Preventing Nurse Burnout

Published by Hiro Kawashima on February 13, 2020

A shortage of skilled nurses to serve growing demand has caused significant strain on the current workforce. According to one study, 49 percent of registered nurses under 30 and 40 percent of registered nurses over 30 experience burnout. When nurses get burned out, patient care suffers. Yet 50% of nurses reporting burnout have no plans to leave their organization and continue to serve patients. 

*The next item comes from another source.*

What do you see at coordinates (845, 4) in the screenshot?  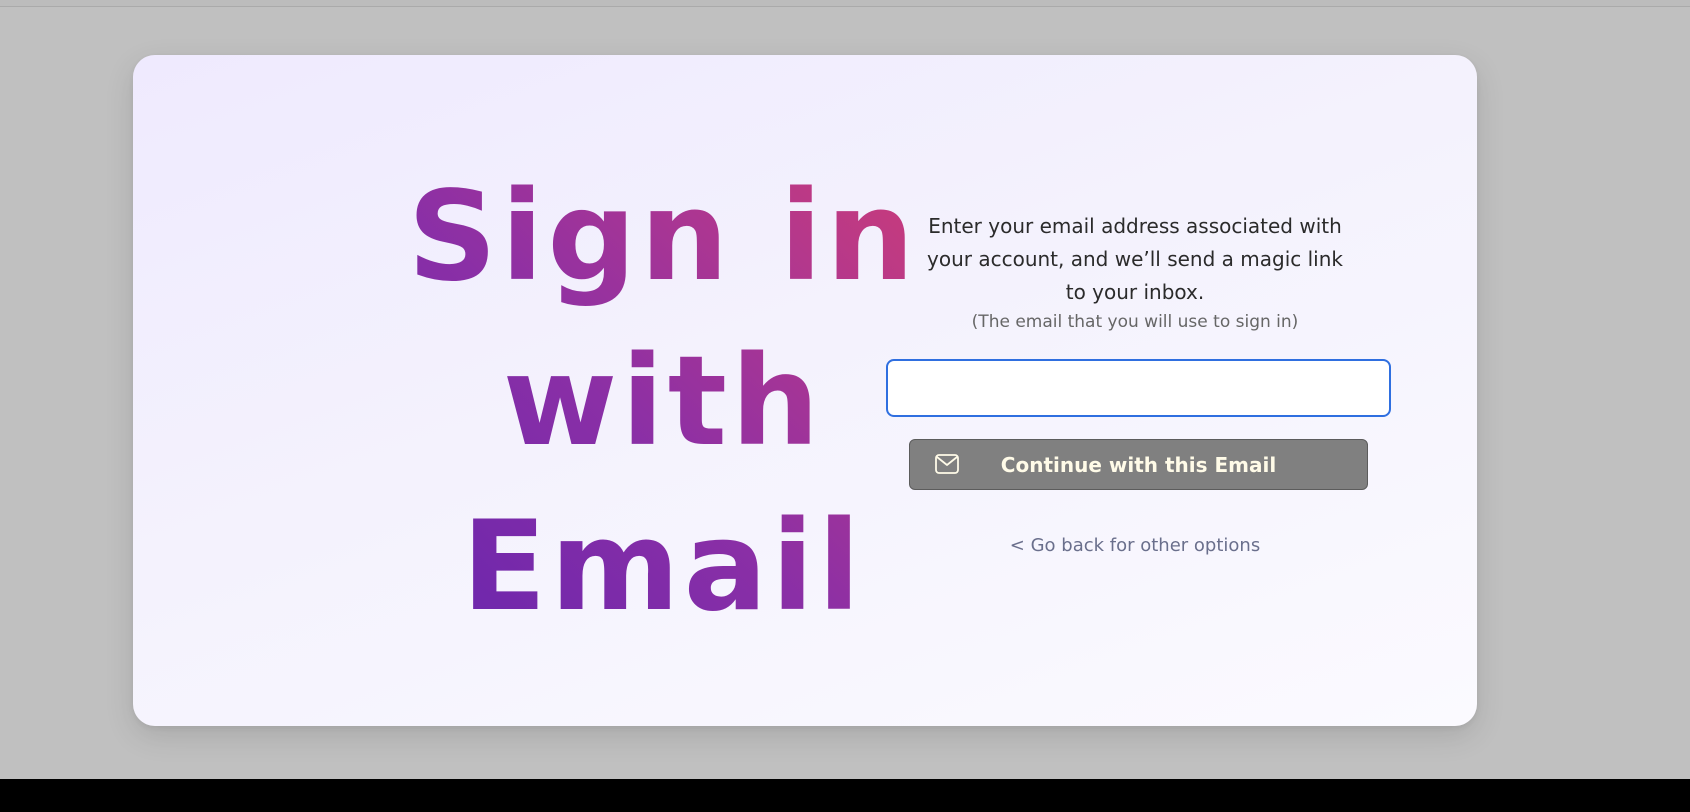 I see `top-edge` at bounding box center [845, 4]. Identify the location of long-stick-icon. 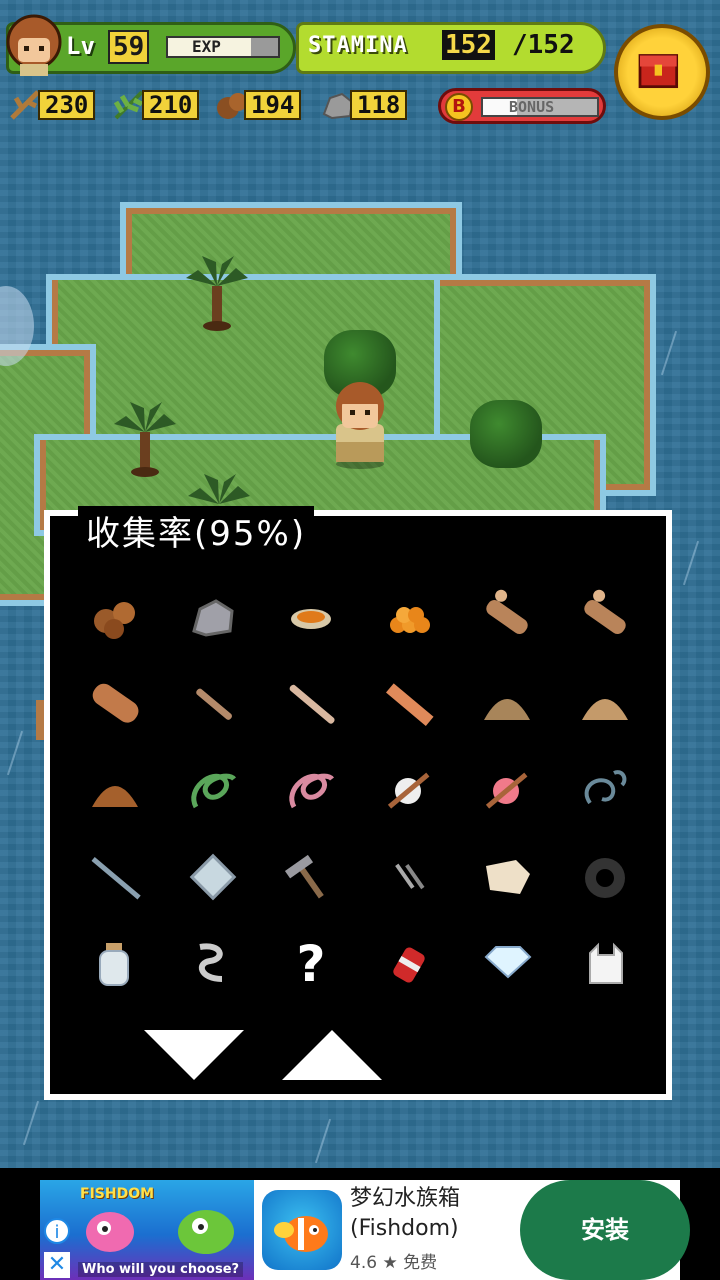
(312, 704).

Here are some causes of nurse burnout.

Long Hours

According to Rasmussen College, many nurses cite long work hours as a main source of fatigue. Many nurses work 12-hour shifts and others work overtime hours or are called in when staffing is short. 

Extensive Workloads

When units are short-staffed, nurses are busier. Extensive workloads can cause nurses to feel fatigued and stressed. Fatigued nurses are less attentive which can lead to increases in medical errors and even hospital-acquired conditions. Mary Jim Montgomery, a lifelong nurse and former CNO and COO, shared:

“[The] [k]ey to nurse satisfaction is feeling like you can do a good job [...] And without having the optimal resources, time and energy to put towards taking care of their patients, they often go home feeling dissatisfied and frustrated at the end of the day.”

Prevent Nurse Burnout by Forecasting Staffing Need

With the explosion of available clinical and nonclinical data, it is now possible to accurately determine the demand drivers behind nurse staffing. By using data science, hospitals can forecast patient demand and patient acuity to ensure that the right nurse is with the right patient, at the right time.